Hey everyone. I’ve been spending a few weeks trying to get GPT to work for my use case: turning a natural language search query into a set of complex JSON search filters. The filter format is extremely specific and there are numerous edge cases that require special handling. Prompt engineering with 4o gets a fairly decent working prototype but each query is ~8000 tokens long (primarily due to the extensive system prompt), which is unsustainable from a cost perspective.
After reading the docs, it seemed like fine tuning would be the ideal approach to get consistent results, reduce latency, and cut down on prompt length, saving costs. To see if fine tuning would work, I generated ~50 examples with a validation set of another 10 examples, as per the docs. The data used to train/validate the model was a mapping of search query to search filters. The training data was programmatically generated through a Selenium script that would emulate a user clicking on the search filters and the validation data was created manually.

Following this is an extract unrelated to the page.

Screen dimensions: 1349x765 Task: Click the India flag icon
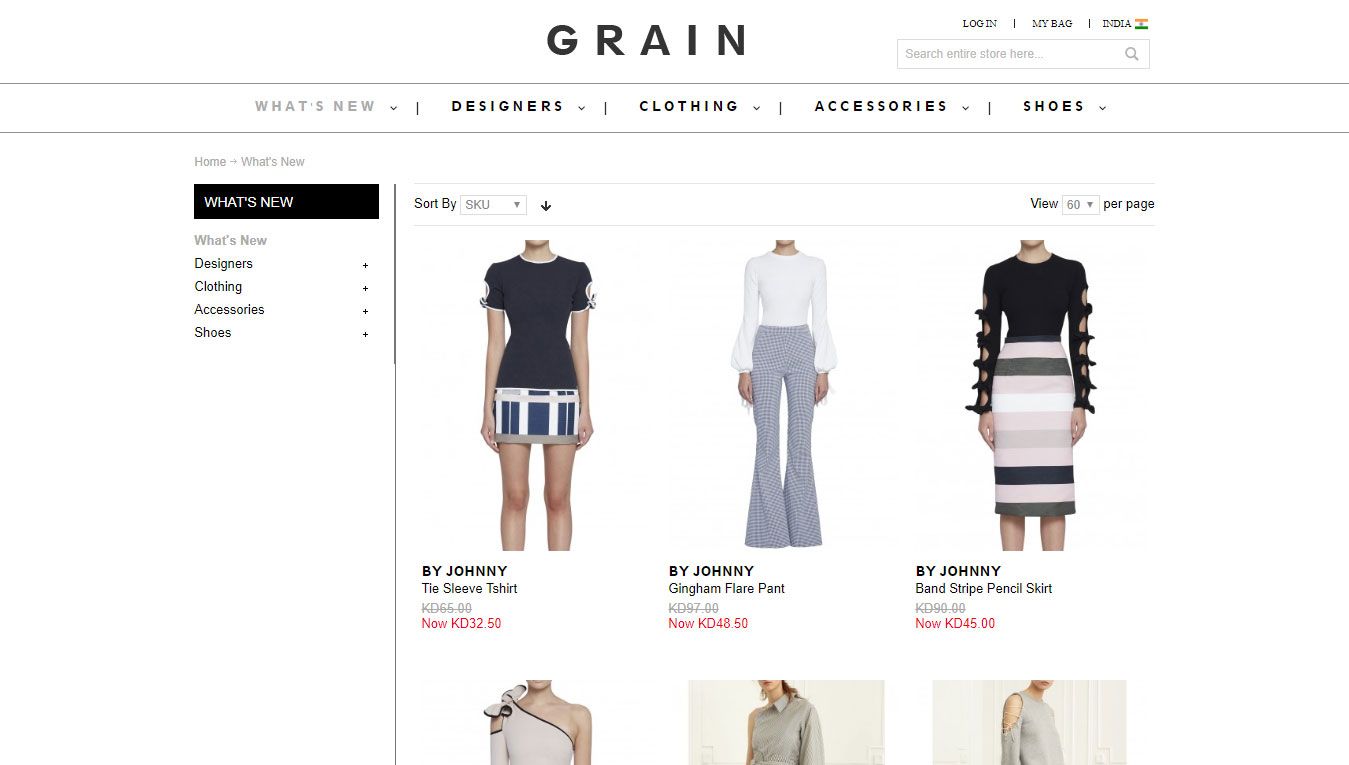point(1141,24)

Unfortunately, the fine-tuned model did not perform well at all and would not conform to the strict structure the search filters require. Looking at the model metrics graph, I noticed that I seemed to be missing the validation curve. Analyzing the raw metrics, I only had individual data points for the validation loss to compare to the training loss, so it’s difficult for me to determine what went wrong.
I’m wondering if anyone has any ideas on how I can understand what went wrong and how I can improve my fine tuned model on future iterations. Also, just this small dataset was already fairly costly since I included the system prompt (again from the docs) and so if the problem is a lack of data, are there any other ways I can make this more cost-effective?